Records from a dataset:
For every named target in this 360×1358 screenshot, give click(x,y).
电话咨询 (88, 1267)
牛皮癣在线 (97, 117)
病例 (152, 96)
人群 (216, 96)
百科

TASK DIRECTIONS: Print the records again in full, exactly as they appear above.

ANSWER:
For every named target in this 360×1358 screenshot, give click(x,y).
电话咨询 (88, 1267)
牛皮癣在线 (97, 117)
病例 (152, 96)
人群 (216, 96)
百科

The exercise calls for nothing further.